[Items from a dataset]
# # #
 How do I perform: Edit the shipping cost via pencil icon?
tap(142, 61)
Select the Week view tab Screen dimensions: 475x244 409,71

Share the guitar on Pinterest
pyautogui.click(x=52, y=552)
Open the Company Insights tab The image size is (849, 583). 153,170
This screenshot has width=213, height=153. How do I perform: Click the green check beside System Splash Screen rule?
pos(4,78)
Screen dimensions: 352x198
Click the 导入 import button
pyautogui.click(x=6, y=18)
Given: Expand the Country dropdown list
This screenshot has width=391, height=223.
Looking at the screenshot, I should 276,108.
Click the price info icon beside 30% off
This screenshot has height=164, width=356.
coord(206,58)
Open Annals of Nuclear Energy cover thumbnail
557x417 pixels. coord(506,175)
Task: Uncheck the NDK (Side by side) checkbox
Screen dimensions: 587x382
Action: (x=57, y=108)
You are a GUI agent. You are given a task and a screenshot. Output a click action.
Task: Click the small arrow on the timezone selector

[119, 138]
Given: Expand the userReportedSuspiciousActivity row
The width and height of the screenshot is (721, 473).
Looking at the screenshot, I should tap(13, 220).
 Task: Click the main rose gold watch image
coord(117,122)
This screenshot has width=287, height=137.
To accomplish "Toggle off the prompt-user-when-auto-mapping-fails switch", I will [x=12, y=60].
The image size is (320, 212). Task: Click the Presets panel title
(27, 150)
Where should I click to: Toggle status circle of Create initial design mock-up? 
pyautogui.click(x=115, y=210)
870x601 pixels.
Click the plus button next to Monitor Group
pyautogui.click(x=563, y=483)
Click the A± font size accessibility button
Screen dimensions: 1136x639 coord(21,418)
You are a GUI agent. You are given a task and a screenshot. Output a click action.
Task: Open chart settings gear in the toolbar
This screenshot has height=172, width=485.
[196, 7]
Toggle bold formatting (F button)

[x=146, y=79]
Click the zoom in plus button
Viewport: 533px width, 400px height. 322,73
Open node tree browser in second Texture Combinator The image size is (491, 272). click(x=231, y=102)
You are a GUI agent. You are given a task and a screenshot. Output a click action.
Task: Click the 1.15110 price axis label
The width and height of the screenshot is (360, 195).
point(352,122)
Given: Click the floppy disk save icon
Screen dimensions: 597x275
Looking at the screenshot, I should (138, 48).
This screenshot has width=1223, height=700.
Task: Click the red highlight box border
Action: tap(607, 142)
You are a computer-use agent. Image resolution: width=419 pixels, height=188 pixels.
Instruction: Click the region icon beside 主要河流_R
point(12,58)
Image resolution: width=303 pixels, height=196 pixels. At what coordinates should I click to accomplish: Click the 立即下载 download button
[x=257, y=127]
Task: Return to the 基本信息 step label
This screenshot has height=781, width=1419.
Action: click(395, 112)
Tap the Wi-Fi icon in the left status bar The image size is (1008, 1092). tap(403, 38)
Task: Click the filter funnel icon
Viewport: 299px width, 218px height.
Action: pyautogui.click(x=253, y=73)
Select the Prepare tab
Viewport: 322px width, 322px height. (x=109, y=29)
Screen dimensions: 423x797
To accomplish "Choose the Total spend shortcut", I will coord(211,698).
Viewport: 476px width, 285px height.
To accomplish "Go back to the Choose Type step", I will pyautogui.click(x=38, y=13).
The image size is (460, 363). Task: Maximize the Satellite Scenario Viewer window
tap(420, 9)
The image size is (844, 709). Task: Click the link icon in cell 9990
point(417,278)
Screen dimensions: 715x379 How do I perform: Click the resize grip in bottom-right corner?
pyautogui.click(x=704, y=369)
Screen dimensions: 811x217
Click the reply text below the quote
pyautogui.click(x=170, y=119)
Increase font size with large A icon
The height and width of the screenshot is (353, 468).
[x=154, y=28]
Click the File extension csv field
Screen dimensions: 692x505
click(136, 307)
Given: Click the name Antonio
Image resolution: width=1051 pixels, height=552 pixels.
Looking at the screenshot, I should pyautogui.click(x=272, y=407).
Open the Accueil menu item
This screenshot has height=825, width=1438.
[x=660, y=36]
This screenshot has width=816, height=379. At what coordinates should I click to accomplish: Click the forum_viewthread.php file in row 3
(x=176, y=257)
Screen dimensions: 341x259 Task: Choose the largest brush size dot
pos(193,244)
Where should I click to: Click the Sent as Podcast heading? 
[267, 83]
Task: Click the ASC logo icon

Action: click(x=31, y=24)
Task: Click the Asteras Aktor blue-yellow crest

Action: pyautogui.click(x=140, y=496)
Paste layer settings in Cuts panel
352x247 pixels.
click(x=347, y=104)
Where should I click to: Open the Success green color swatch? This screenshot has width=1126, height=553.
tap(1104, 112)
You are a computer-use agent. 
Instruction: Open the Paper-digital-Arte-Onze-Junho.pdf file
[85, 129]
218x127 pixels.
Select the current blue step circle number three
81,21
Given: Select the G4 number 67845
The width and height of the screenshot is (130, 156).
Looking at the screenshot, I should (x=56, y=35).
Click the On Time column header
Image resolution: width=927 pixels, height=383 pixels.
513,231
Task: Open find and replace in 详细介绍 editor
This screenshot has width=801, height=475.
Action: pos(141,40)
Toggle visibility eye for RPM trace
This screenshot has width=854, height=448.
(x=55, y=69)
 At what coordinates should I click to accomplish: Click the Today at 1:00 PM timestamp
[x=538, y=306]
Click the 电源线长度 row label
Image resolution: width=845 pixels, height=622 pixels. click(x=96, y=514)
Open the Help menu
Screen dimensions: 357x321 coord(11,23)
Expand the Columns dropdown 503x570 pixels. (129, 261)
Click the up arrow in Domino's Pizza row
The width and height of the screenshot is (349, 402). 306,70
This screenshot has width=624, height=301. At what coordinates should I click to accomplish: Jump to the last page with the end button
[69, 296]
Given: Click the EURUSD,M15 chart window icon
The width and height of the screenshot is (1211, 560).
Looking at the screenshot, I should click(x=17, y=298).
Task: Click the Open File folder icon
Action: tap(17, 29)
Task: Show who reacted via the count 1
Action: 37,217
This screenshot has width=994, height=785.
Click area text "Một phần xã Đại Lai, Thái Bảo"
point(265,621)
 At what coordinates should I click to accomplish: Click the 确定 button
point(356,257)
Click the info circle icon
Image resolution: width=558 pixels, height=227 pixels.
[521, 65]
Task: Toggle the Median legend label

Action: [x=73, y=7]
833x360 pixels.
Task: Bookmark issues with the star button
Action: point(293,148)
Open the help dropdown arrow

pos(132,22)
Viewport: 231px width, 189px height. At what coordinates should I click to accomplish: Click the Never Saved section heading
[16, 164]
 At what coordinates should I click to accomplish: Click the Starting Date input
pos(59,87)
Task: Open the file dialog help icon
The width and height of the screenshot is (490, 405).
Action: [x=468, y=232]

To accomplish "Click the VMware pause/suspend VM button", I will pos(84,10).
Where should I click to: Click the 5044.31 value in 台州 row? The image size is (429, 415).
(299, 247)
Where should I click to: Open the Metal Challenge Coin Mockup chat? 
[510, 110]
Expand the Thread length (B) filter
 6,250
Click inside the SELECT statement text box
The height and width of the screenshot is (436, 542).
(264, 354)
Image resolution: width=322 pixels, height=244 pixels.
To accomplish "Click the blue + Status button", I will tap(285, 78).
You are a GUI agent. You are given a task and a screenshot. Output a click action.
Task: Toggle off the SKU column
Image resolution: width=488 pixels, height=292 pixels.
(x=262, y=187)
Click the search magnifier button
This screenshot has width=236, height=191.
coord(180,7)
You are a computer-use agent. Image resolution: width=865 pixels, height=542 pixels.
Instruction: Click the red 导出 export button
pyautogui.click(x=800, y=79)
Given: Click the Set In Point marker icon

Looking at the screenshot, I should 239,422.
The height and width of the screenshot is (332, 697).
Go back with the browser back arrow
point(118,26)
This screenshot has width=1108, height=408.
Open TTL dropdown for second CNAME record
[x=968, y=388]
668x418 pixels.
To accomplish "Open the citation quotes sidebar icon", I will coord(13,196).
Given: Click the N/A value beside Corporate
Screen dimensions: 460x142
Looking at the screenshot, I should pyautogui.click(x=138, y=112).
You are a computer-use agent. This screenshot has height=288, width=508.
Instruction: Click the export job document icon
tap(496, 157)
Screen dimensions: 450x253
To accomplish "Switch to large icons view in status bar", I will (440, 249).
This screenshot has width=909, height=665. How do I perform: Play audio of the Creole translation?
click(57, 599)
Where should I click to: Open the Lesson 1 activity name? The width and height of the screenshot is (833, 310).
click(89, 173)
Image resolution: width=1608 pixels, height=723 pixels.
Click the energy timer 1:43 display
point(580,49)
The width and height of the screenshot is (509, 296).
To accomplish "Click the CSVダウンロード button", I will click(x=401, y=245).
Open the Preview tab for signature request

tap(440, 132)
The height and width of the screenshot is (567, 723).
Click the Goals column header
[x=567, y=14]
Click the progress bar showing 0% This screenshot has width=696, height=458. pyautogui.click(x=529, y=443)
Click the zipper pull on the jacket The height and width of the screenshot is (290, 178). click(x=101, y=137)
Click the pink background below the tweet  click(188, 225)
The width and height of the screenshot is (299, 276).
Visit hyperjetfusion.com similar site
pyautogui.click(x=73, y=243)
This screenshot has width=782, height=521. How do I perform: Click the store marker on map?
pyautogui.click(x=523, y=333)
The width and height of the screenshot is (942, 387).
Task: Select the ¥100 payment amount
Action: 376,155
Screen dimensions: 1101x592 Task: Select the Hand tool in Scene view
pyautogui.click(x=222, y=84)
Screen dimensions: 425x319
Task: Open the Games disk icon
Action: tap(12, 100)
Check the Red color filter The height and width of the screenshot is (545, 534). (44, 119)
# # #
> **What you have to do**: Start with the line above that contains "Click the up arrow in Domino's Pizza row" and stop after the line that contains "Given: Click the EURUSD,M15 chart window icon". Output those lines exactly, and only those.

> **Answer section**:
Click the up arrow in Domino's Pizza row
The width and height of the screenshot is (349, 402). 306,70
This screenshot has width=624, height=301. At what coordinates should I click to accomplish: Jump to the last page with the end button
[69, 296]
Given: Click the EURUSD,M15 chart window icon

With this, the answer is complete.